What is the Interquartile Range?
IQR (Interquartile Range) is the difference between the third and the first quartile of a distribution (or the 75th percentile minus the 25th percentile). It is a measure of how wide our distribution is since this range contains half of the points of the dataset. It’s very useful to make an idea of the shape of the distribution. For example, it is the width of the boxes in the boxplot.
Outlier definition using IQR
Once we calculate it, we can use IQR to identify the outliers. We label a point as an outlier if it satisfies one of the following conditions:
- It’s greater than 75th percentile + 1.5 IQR
- It’s less than 25th percentile – 1.5 IQR
Applying this simple formula, we can easily detect the outliers of our distribution. Boxplot uses the same method to plot the outliers as points outside the whiskers.
The reasons behind that 1.5 coefficient rely upon the normal distribution, but the general idea is to calculate outliers without using some measure that could be affected by them. That’s why using, for example, the standard deviation, could lead us to poor results. Quartiles and percentiles are based on counts, so they are less vulnerable to the presence of outliers.
The idea is that if a point is too far from the 75th percentile (or from the 25th percentile), it’s a “strange” point that can be labeled as an outlier.
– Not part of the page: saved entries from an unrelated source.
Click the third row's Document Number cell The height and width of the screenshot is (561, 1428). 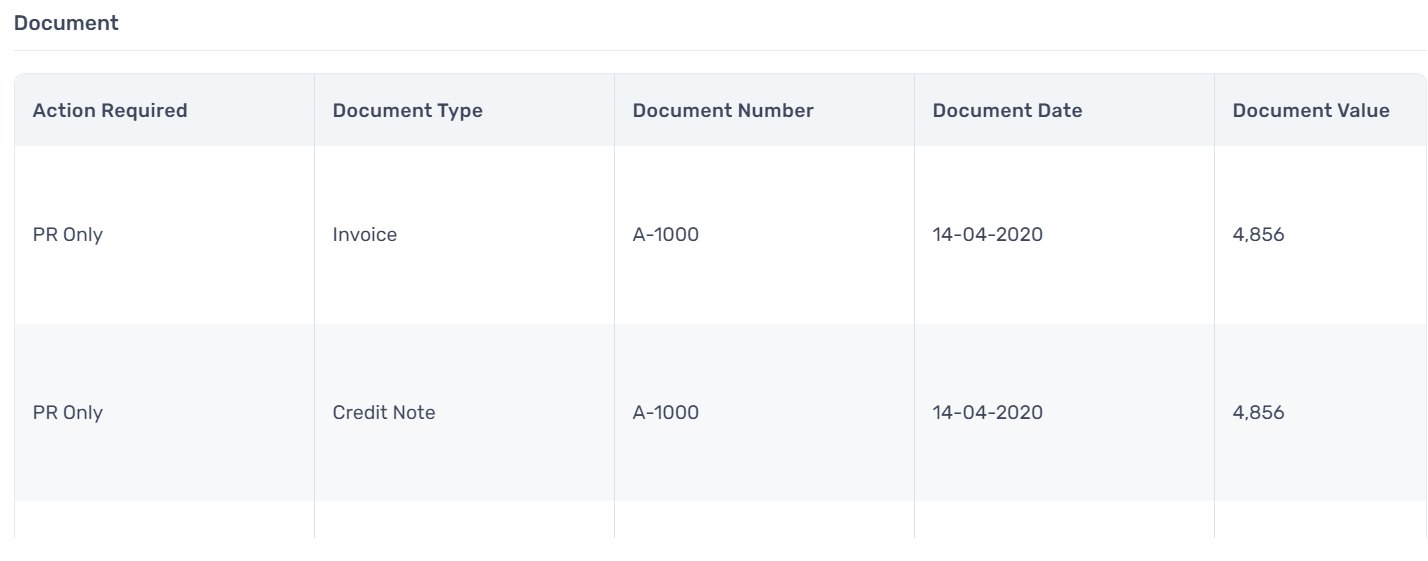[764, 520]
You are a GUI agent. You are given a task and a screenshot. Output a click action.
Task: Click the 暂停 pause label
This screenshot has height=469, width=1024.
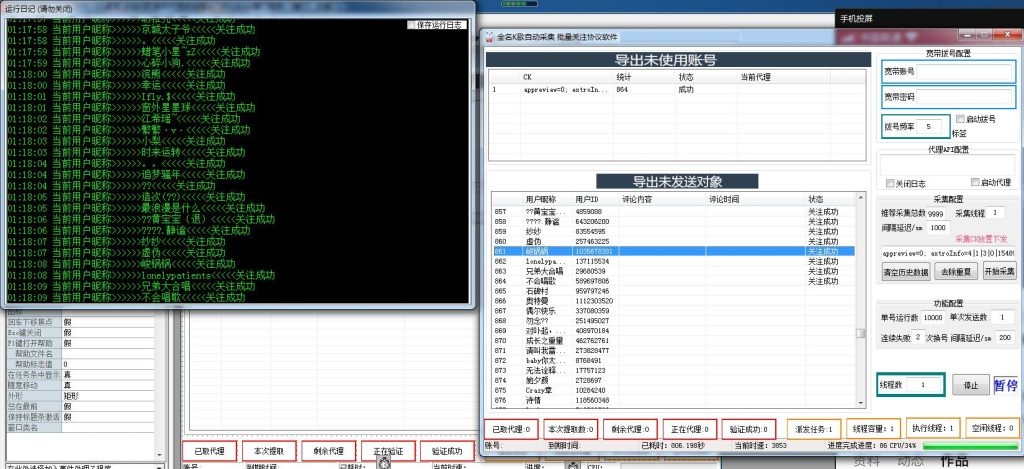click(1004, 385)
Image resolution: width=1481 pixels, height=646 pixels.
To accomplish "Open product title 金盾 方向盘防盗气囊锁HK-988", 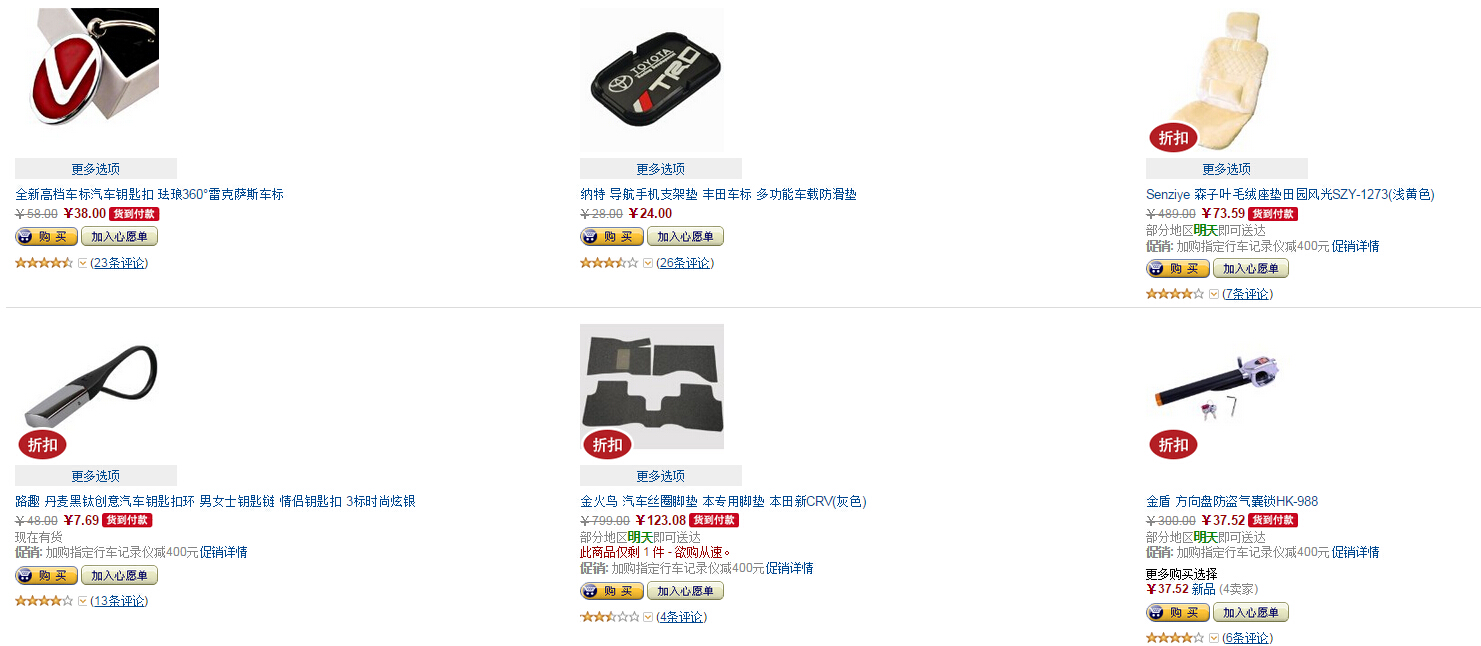I will (x=1232, y=501).
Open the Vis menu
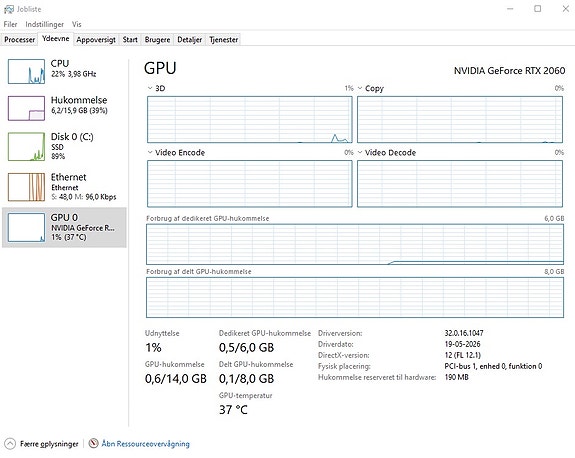The width and height of the screenshot is (575, 458). pos(76,24)
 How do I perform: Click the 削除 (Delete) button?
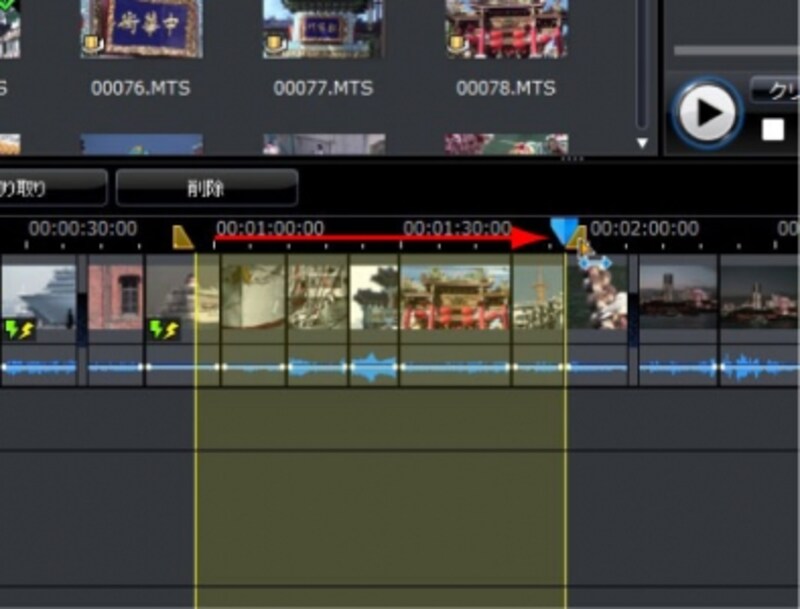[x=206, y=187]
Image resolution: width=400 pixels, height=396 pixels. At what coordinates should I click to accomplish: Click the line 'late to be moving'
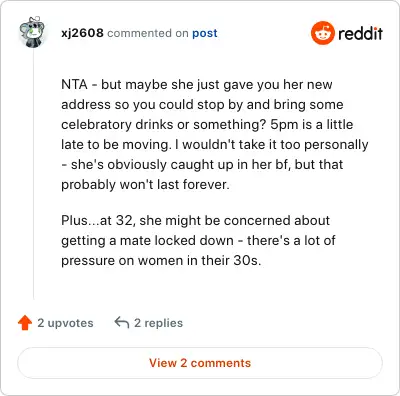pyautogui.click(x=215, y=144)
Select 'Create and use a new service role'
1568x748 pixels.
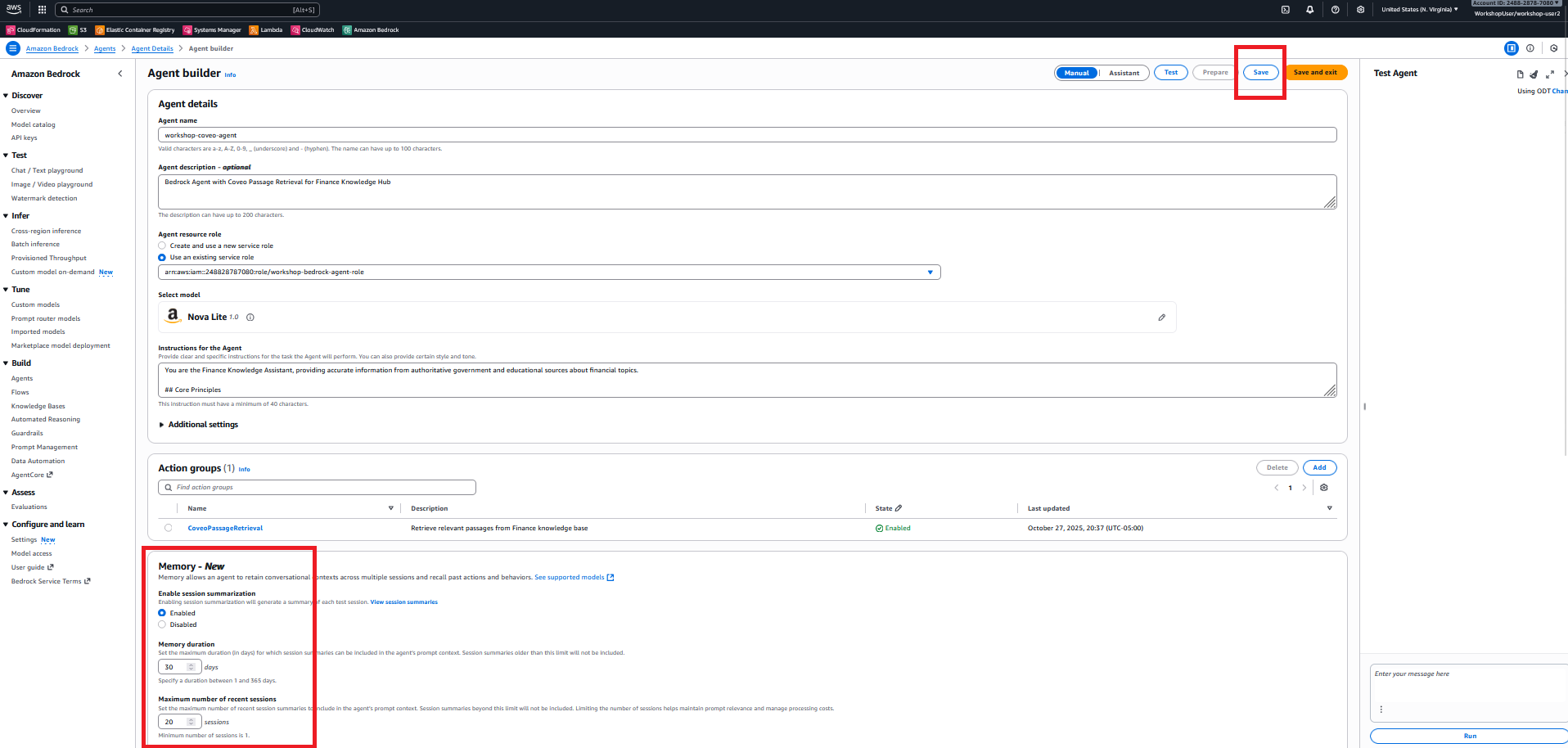162,246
The order of magnitude of such a distance is the IQR itself.
Let’s see a simple example in Python programming language.
Outlier detection in Python
In this example, we’ll generate some randomly distributed points according to a normal distribution, then we’ll add two outliers artificially in order to see if the algorithm is able to spot them.
First, let’s import NumPy and let’s set the seed of the random number generator.
import numpy as np np.random.seed(0)
Now, let’s create our normally distributed dataset.
x = np.random.normal(size=100)
Let’s add two outliers, for example, -10 and 5.
x = np.append(x,[5,-10])
Since the normal distribution has 0 mean and variance equal to 1, these two numbers are very far from the mean and very rare. We can calculate their frequency explicitly using the cumulative distribution function of a normal distribution, which can be calculated using scipy.
from scipy.stats import norm
The probability of having a value less than -10 is:
norm.cdf(-10) # 7.61985302416047e-24
The probability of having a value greater than 5 is:
1-norm.cdf(5) # 2.866515719235352e-07
So, these values are so rare and far from the mean that they can be considered outliers.
Now, let’s calculate the IQR:
iqr = np.percentile(x,75) - np.percentile(x,25)
Finally, we can create a True/False array mask to identify the outliers according to the original formula:
outliers_mask = (x > np.percentile(x,75) + 1.5*iqr) | (x < np.percentile(x,25) - 1.5*iqr)
As expected, they are perfectly identified:
x[outliers_mask] # array([ 5., -10.])
Dealing with outliers is always a problem for a data scientist. We can detect the presence of outliers using proper Exploratory Data Analysis, but if we want to label them correctly, we must apply a suitable algorithm. Although it works only in a univariate way, outlier detection with IQR is a simple and strong help to any data scientist and analyst.